Calder: Hypermobility, Whitney Museum of Art, 2017
Calder: Hypermobility, Whitney Museum of Art, 2017
Calder: Hypermobility focuses on the extraordinary breadth of movement and sound in the work of Alexander Calder. This exhibition brings together a rich constellation of key sculptures and provides a rare opportunity to experience the works as the artist intended—in motion. Regular activations will occur in the galleries, revealing the inherent kinetic nature of Calder’s work, as well as its relationship to performance. Influenced in part by the artist’s fascination and engagement with choreography, Calder’s sculptures contain an embedded performativity that is reflected in their idiosyncratic motions and the perceptual responses they provoke.
In the early 1930s, Calder invented an entirely new mode of art, the mobile—a kinetic form of sculpture in which carefully balanced components manifest their own unique systems of movement.

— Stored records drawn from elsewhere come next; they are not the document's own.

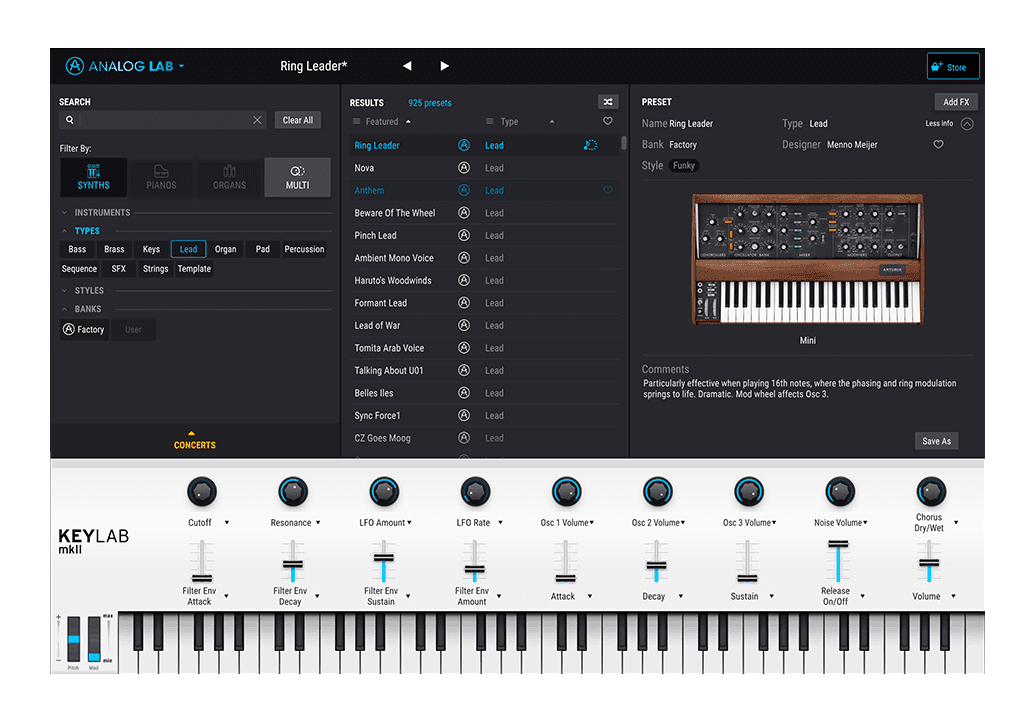Save the preset with Save As
This screenshot has height=718, width=1036.
pos(936,440)
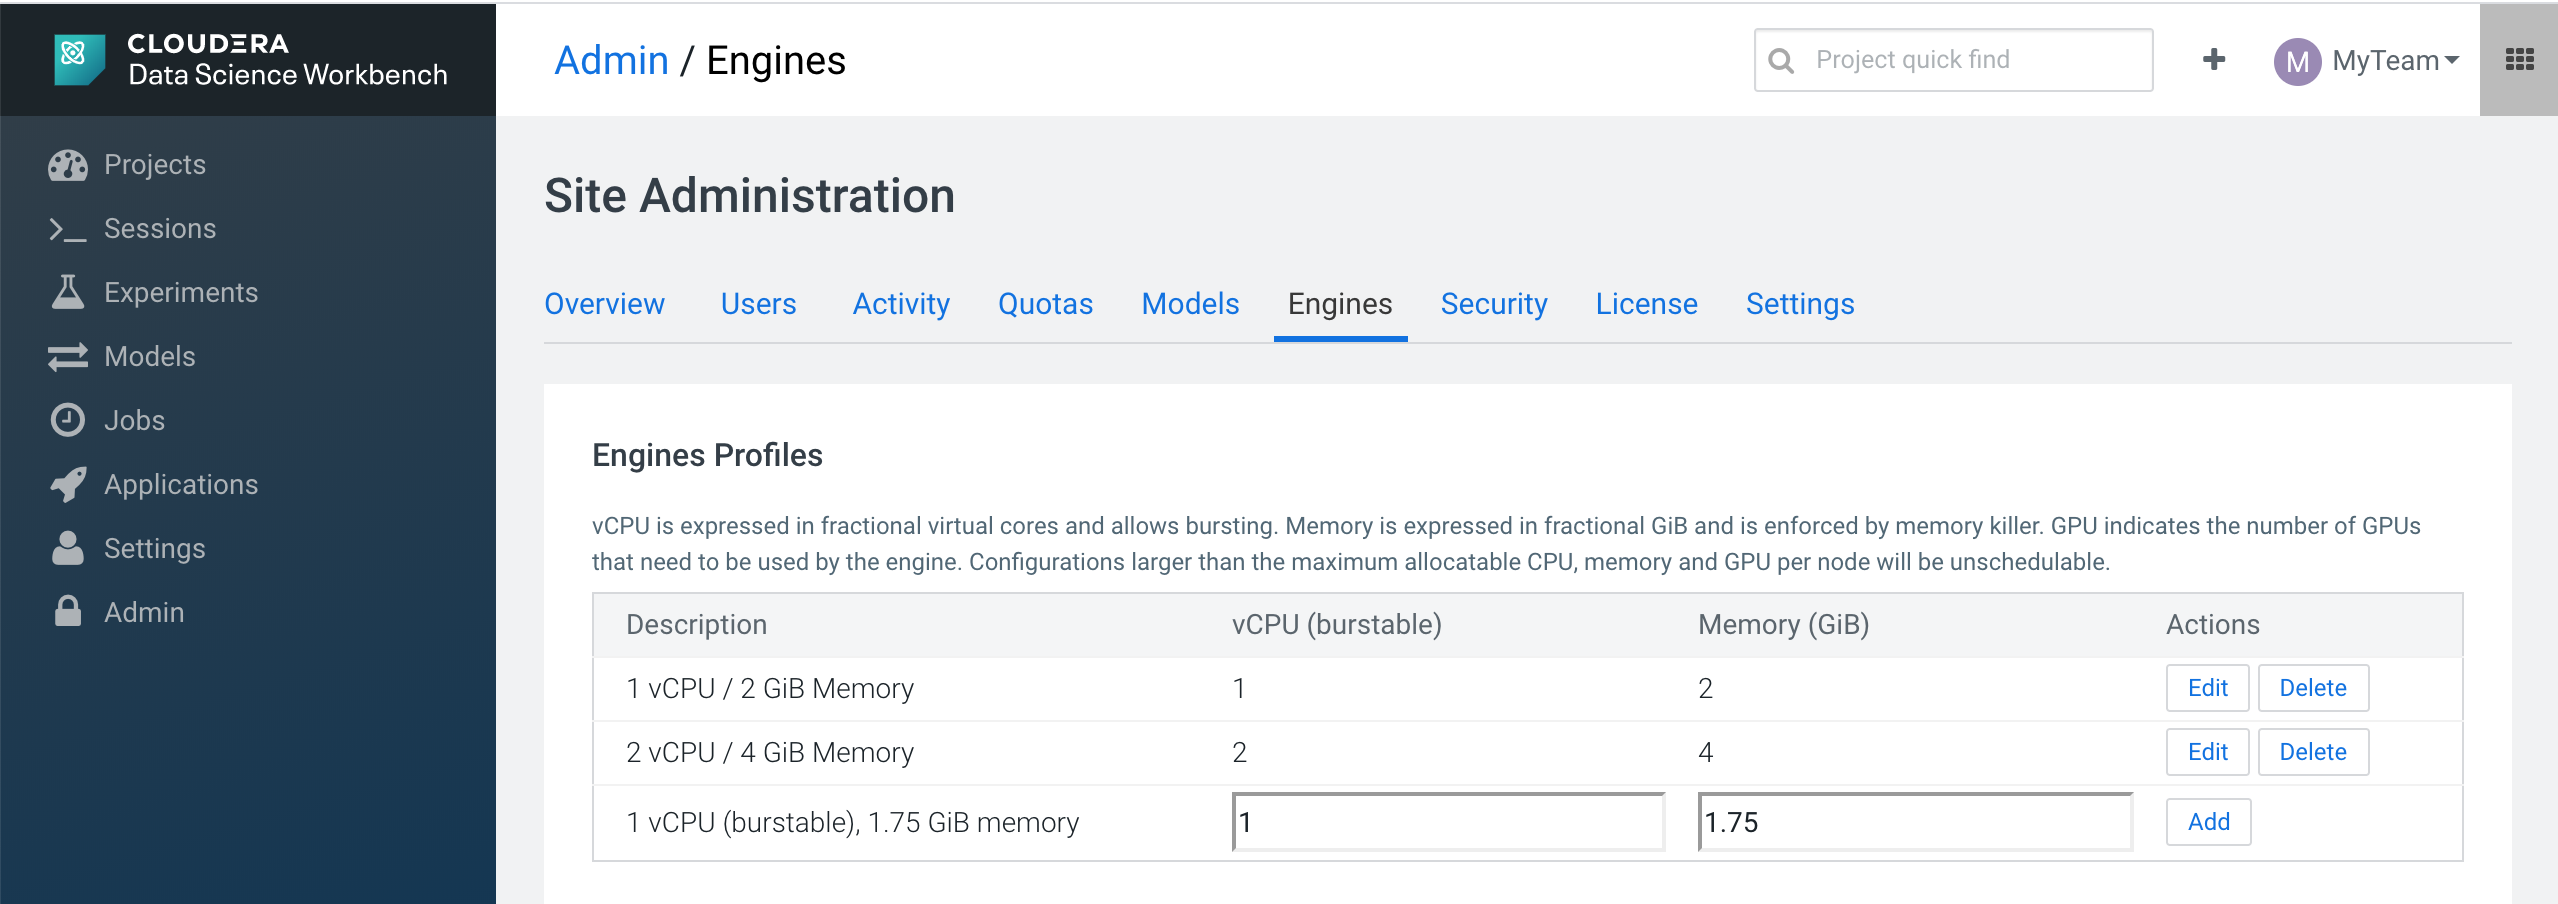The image size is (2558, 904).
Task: Click Add to create engine profile
Action: tap(2208, 822)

These works operate in highly sophisticated ways, ranging from gentle rotations to uncanny gestures, and at times, trigger unpredictable percussive sounds. Calder: Hypermobility encompasses major examples of Calder’s work including early motor-driven abstractions, sound-generating Gongs, and standing and hanging mobiles.
In collaboration with the Calder Foundation, the exhibition will feature an expansive series of performances and events, including a number of episodic, one-time demonstrations of rarely seen works, as well as new commissions, which will bring contemporary artists into dialogue with Calder’s innovations and illuminate the many ways in which his art continues to challenge and inform new generations. Participating artists include Christian Marclay with cellist Okkyung Lee, Abigail DeVille with director Charlotte Brathwaite, Jack Quartet, Jill Magid, C. Spencer Yeh, Nora Schultz, Math Bass and Lauren Davis Fisher, Arto Lindsay, and more.
Musician Jim O’Rourke has created an original composition to accompany the exhibition designed to be experienced as a sound walk for the show. Elements of jazz, modern composition, and field recordings interact as gradually reappearing musical components, forming a complex internal structure through their own motions.